Anyone using a company car privately pays tax on that benefit either flat-rate via the 1% rule (one percent of the gross list price per month, § 6 (1) no. 4 EStG) or based on actual usage via a logbook. The logbook typically pays off when

  • the car is driven mostly for business and rarely privately,
  • the gross list price is high (the 1% rule always uses the new-car price – even for used vehicles), or
  • the vehicle is already largely depreciated.

For couriers and transport businesses with a high share of business trips, the logbook method is therefore often the cheaper option.

What does the tax office require?

Only a proper logbook is recognised: kept contemporaneously, complete, and in a closed form. Loose sheets and simple Excel tables fail this test because entries can be changed unnoticed – Germany's Federal Fiscal Court has repeatedly rejected Excel logbooks. Electronic logbooks are only accepted if subsequent changes are technically impossible or at least fully logged. Each trip needs date, odometer readings, origin, destination, route for detours, purpose, and business partners visited – a free logbook template with all columns is available in our templates section.

The imposed logbook under § 31a StVZO

Independent of tax law, authorities can order a logbook: if the responsible driver could not be identified after a traffic violation, the vehicle keeper can be required to keep a logbook for the vehicle (or the whole fleet) – typically for six months to several years. For fleets this is expensive administrative overhead; cleanly documented vehicle handovers (for example via a handover protocol) prevent it, because drivers can be attributed at any time.

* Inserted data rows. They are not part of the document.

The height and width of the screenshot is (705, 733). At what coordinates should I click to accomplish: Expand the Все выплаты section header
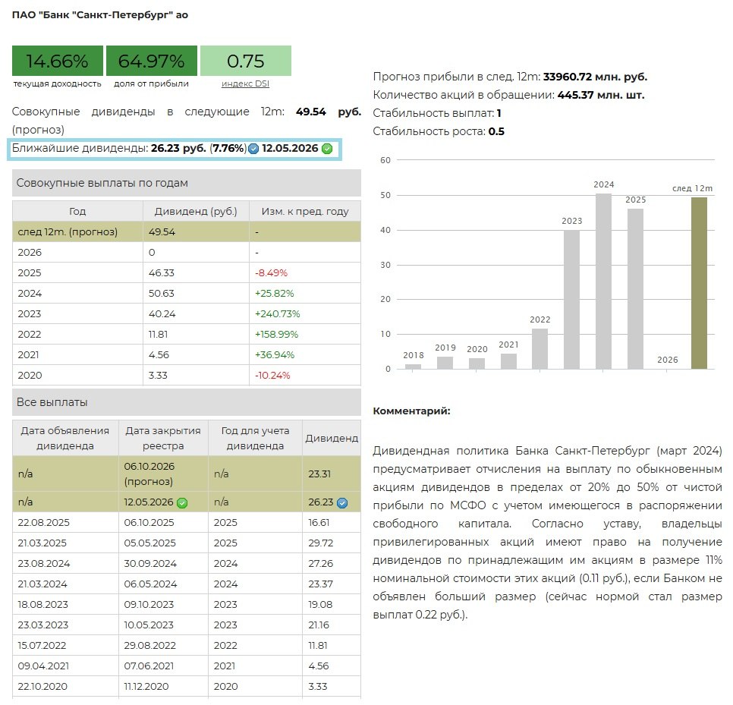coord(186,402)
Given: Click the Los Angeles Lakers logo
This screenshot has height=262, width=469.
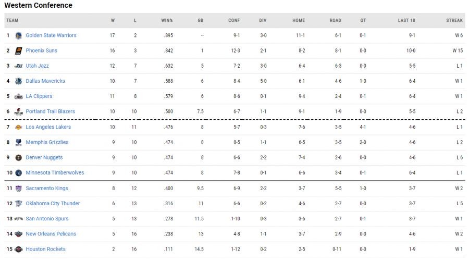Looking at the screenshot, I should [19, 127].
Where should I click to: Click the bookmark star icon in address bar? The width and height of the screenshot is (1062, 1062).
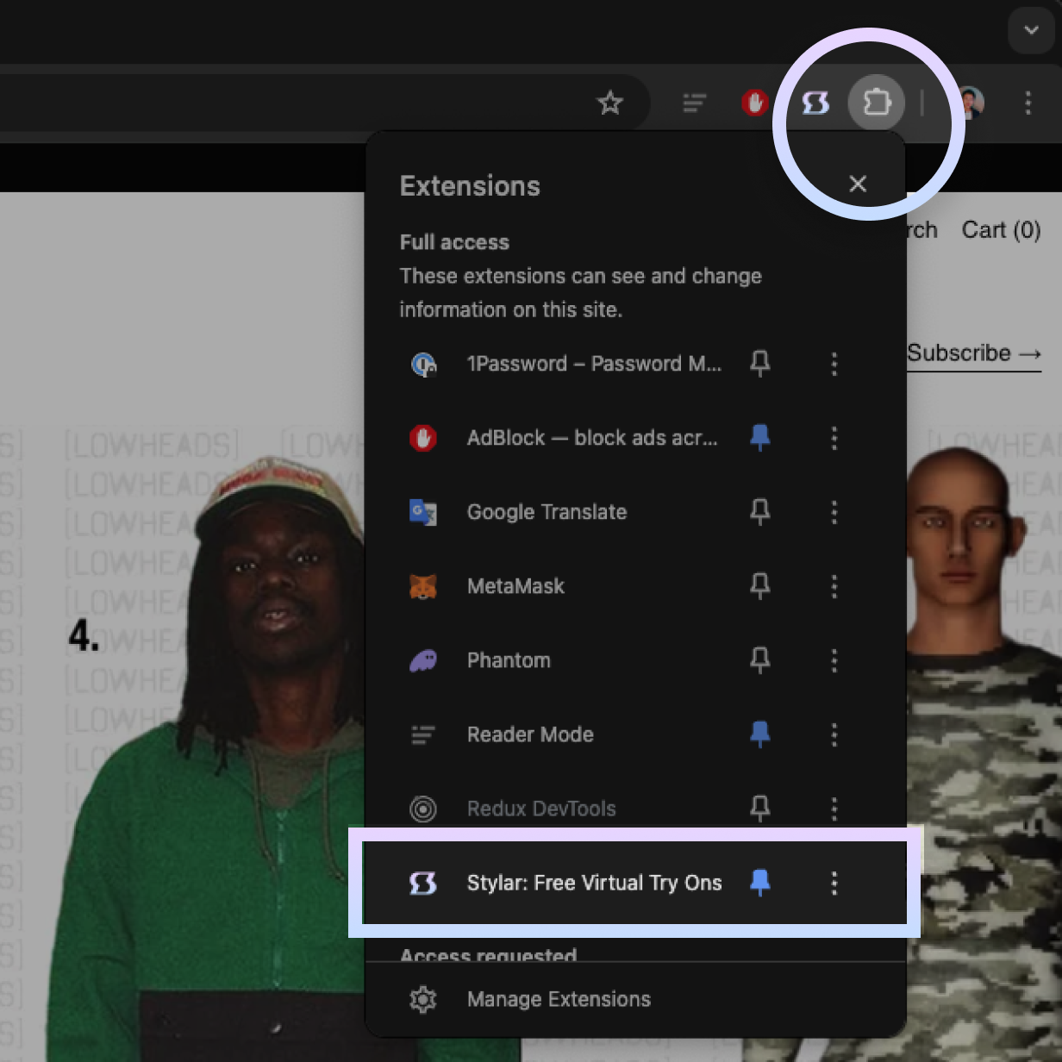tap(609, 103)
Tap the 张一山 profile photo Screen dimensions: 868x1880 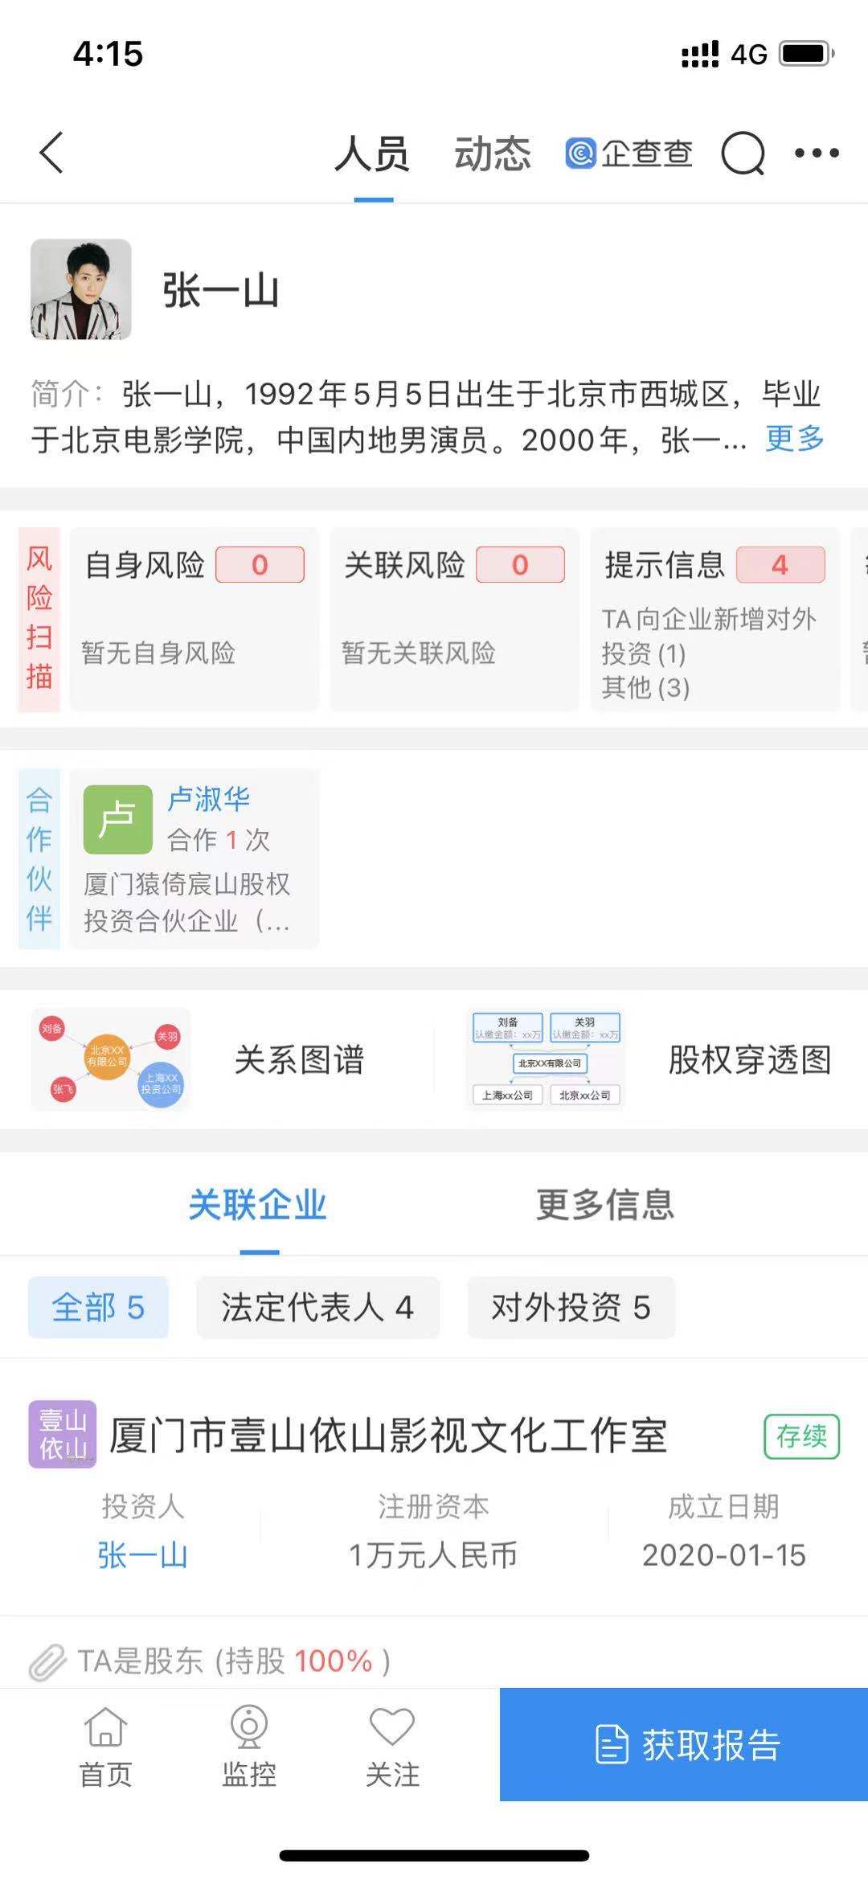pyautogui.click(x=80, y=289)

Frequently asked questions

What must be documented per trip? Date, odometer readings at start and end, origin, destination, purpose, and business partners visited; for private trips the kilometre figures are sufficient.

Is a logbook app enough? Only if it technically rules out manipulation and entries are made contemporaneously. A simple spreadsheet app does not meet the requirements.

What happens with gaps? Minor defects are harmless as long as the records remain plausible. If the tax office rejects the logbook, the 1% rule applies automatically – usually the more expensive option.

How long must a logbook be retained? As part of the tax records at least six, if in doubt ten years; for an imposed logbook, the period stated in the order applies (at least six months after it ends).